EXERCISE INSTRUCTIONS: Your answer must be a single number: the count of lines in the records below that include the string "input".

Records from a collection
- - - - -
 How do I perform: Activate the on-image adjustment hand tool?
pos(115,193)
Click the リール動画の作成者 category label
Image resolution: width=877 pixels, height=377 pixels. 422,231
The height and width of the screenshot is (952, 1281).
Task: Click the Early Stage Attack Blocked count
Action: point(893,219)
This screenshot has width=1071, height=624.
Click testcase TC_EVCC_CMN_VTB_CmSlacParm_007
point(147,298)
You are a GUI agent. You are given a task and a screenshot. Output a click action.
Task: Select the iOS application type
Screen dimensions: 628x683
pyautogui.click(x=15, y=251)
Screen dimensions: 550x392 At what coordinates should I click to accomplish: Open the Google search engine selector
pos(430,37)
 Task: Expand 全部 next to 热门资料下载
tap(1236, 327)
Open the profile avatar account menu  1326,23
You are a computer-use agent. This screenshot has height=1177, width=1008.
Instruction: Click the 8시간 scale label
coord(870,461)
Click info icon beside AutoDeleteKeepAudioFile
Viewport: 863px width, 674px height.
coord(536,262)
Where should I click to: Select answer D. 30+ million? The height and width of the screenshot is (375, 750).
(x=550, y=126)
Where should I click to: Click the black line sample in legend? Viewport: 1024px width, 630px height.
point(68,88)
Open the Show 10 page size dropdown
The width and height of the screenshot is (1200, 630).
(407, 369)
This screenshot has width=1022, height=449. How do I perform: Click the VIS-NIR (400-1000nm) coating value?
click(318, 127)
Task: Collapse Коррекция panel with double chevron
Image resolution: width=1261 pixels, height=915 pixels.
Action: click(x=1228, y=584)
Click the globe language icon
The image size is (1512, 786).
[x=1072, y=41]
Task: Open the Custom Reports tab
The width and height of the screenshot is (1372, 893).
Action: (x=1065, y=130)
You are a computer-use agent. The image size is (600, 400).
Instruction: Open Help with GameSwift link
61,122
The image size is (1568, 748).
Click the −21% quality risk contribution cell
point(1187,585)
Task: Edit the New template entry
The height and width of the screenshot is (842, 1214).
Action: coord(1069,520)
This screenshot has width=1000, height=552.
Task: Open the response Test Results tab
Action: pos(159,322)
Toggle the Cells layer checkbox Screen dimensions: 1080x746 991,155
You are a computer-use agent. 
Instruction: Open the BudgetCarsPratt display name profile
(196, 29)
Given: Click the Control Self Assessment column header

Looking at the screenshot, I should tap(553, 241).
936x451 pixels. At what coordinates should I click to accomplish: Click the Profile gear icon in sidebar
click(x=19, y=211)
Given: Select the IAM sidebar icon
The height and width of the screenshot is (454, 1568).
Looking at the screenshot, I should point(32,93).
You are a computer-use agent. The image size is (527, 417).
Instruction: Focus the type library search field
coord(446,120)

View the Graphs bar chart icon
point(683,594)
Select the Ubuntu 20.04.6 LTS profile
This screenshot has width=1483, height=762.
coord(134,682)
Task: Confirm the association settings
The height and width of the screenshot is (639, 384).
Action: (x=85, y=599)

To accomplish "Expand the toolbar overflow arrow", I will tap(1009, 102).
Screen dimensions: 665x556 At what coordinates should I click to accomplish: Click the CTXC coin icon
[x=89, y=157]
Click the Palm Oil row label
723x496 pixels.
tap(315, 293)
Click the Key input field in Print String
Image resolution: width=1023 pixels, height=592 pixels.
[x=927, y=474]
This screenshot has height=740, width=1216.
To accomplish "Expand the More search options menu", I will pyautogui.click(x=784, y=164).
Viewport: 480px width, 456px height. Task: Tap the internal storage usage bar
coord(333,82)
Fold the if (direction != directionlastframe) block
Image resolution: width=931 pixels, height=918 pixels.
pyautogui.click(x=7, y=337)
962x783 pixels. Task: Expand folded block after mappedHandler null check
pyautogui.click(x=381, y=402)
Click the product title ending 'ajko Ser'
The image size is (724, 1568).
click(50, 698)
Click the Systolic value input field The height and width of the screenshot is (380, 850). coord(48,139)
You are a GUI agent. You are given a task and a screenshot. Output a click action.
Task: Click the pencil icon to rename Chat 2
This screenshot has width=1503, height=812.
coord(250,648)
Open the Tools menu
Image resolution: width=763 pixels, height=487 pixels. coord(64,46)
- - - - -
PROBLEM SOLUTION: 2